Igrejas de paróquias costumavam tocar seus sinos, às vezes por toda a noite. A prática era tão incômoda que o rei Henrique 3º e a rainha Elizabeth tentaram bani-la, mas não conseguiram. Este ritual prosseguiu, apesar das multas regularmente aplicadas a quem fizesse isso.

Como o festival chegou à América?
Em 1845, durante o período conhecido na Irlanda como a "Grande Fome", 1 milhão de pessoas foram forçadas a imigrar para os Estados Unidos, levando junto sua história e tradições.

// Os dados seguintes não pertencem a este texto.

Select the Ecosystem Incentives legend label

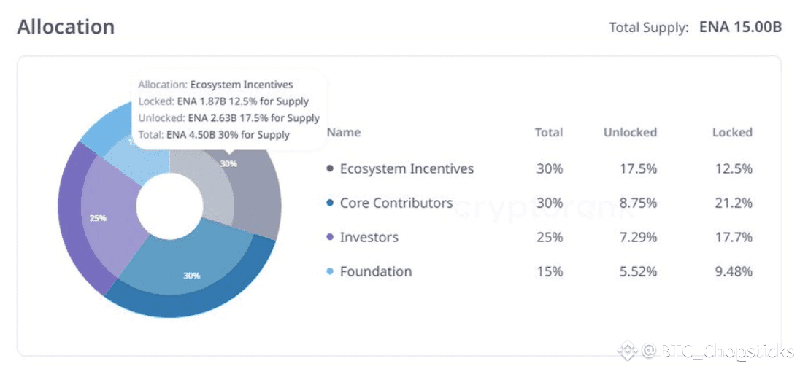[x=407, y=169]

Não é coincidência que as primeiras referências ao Halloween apareceram na América pouco depois disso. Em 1870, por exemplo, uma revista feminina americana publicou uma reportagem em que o descrevia como feriado "inglês".
A princípio, as tradições do Dia das Bruxas nos Estados Unidos uniam brincadeiras comuns no Reino Unido rural com rituais de colheita americanos. As maçãs usadas para prever o futuro pelos britânicos viraram cidra, servida junto com rosquinhas, ou "doughnuts" em inglês.
O milho era uma cultura importante da agricultura americana - e acabou entrando com tudo na simbologia característica do Halloween americano. Tanto que, no início do século 20, espantalhos - típicos de colheitas de milho - eram muito usados em decorações do Dia das Bruxas.
Foi na América que a abóbora passou a ser sinônimo de Halloween. No Reino Unido, o legume mais "entalhado" ou esculpido era o turnip, um tipo de nabo.
Uma lenda sobre um ferreiro chamado Jack que conseguiu ser mais esperto que o diabo e vagava como um morto-vivo deu origem às luminárias feitas com abóboras que se tornaram uma marca do Halloween americano, marcado pelas cores laranja e preta.
Foi nos Estados Unidos que surgiu a tradição moderna de "doces ou travessuras". Há indícios disso em brincadeiras medievais que usavam repolhos, mas pregar peças tornou-se um hábito nesta época do ano entre os americanos a partir dos anos 1920.
As brincadeiras podiam acabar ficando violentas, como ocorreu durante a Grande Depressão, e se popularizaram de vez após a Segunda Guerra Mundial, quando o racionamento de alimentos acabou e doces podiam ser comprados facilmente.
Mas a tradição mais popular do Halloween, de usar fantasias e pregar sustos, não tem qualquer relação com doces.
Ele veio após a transmissão pelo rádio de Guerra do Mundos, do escritor inglês H.G. Wells, gerou uma grande confusão quando foi ao ar, em 30 de outubro de 1938.
Ao concluí-la, o ator e diretor americano Orson Wells deixou de lado seu personagem para dizer aos ouvintes que tudo não passava de uma pegadinha de Halloween e comparou seu papel ao ato de se vestir com um lençol para imitar um fantasma e dar um susto nas pessoas.

Hoje, o Halloween é o maior feriado não cristão dos Estados Unidos. Em 2010, superou tanto o Dia dos Namorados e a Páscoa como a data em que mais se vende chocolates. Ao longo dos anos, foi "exportado" para outros países, entre eles o Brasil.
Por aqui, desde 2003, também se celebra neste mesma data o Dia do Saci, fruto de um projeto de lei que busca resgatar figuras do folclore brasileiro, em contraposição ao Dia das Bruxas.
Em sua "era moderna", o Halloween continuou a criar sua própria mitologia. Em 1964, uma dona de casa de Nova York chamada Helen Pfeil decidiu distribuir palha de aço, biscoito para cachorro e inseticida contra formigas para crianças que ela considerava velhas demais para brincar de "doces ou travessuras". Logo, espalharam-se lendas urbanas de maçãs recheadas com lâminas de barbear e doces embebidos em arsênico ou drogas alucinógenas.
Atualmente, o festival tem diferentes finalidades: celebra os mortos ou a época de colheita e marca o fim do verão e o início do outono no hemisfério norte. Ao mesmo tempo, vem ganhando novas formas e dado a oportunidade para que adultos brinquem com seus medos e fantasias de uma forma socialmente aceitável.
Ele permite subverter normais sociais como evitar contato com estranhos ou explorar o lado negro do comportamento humano. Une religião, natureza, morte e romance. Talvez seja este o motivo de sua grande popularidade.